Rae was born at the Hall of Clestrain in Orphir in 1813. He qualified as a surgeon in Edinburgh and in 1833 left Scotland to work in Canada, first as a ship’s surgeon on board the Prince of Wales, and then in Moose Factory for the Hudson Bay Company, where he was to stay for 10 years.

Rae, in contrast to most of his white contemporaries, respected the First Nation people, learned vital skills from them and dressed like them to face the winter cold. From the Cree he learned how to make snowshoes and hunt caribou, and from the Inuit how to build snow shelters.

Rae was asked by the Hudson Bay Company to complete the mapping of the Arctic coast. He was a remarkable athlete – in one two-month period he covered 1200 miles on foot – and he spent whole winters in the far north. His expeditions filled many gaps and confirmed the existence of the North West Passage.

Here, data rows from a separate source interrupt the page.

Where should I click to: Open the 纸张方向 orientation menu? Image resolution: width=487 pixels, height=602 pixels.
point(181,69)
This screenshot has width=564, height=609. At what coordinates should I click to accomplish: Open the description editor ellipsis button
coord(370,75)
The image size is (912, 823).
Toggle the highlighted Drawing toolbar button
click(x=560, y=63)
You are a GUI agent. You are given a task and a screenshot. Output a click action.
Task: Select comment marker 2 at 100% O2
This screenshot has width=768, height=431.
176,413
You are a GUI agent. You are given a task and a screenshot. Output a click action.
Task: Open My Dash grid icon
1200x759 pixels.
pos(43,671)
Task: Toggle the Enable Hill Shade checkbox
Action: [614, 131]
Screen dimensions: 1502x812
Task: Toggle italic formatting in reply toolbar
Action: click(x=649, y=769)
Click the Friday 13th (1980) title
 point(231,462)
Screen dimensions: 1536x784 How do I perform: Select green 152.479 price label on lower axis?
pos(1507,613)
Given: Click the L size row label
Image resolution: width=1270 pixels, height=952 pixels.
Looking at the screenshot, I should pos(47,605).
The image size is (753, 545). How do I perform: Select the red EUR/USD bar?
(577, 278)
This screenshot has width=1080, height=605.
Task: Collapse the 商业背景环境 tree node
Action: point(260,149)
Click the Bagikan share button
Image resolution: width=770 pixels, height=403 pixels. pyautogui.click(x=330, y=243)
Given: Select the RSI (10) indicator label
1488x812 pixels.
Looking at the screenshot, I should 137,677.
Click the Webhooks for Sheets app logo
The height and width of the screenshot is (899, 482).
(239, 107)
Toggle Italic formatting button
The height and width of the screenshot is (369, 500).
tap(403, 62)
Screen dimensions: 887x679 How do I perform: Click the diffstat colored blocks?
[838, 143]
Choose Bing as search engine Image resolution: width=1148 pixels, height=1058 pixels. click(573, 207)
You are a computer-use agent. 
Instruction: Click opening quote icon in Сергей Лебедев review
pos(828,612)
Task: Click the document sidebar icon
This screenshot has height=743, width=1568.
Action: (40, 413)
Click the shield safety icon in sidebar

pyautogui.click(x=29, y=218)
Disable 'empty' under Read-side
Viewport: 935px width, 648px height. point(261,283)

In 1848 Rae was asked to help search for the men of Lord Franklin’s expedition. He learnt from the Inuit that 40 white men had starved to death and had resorted to cannibalism in their final days. However when his report reached London, it led to an outcry. As my friend says, ‘Royal Navy chaps don’t eat each other’. Or as Charles Dickens put it, no white man should believe the Inuit who were ‘savages and liars’.

Later expeditions proved Rae and the Inuit right. However by then Rae was thoroughly discredited and his own discovery of the North West Passage was attributed to Franklin. His achievements were written out of history. My friend suggested that, as Franklin already had songs to his name, I might like to write a tribute to a true hero of the floes. I hope the song does him justice.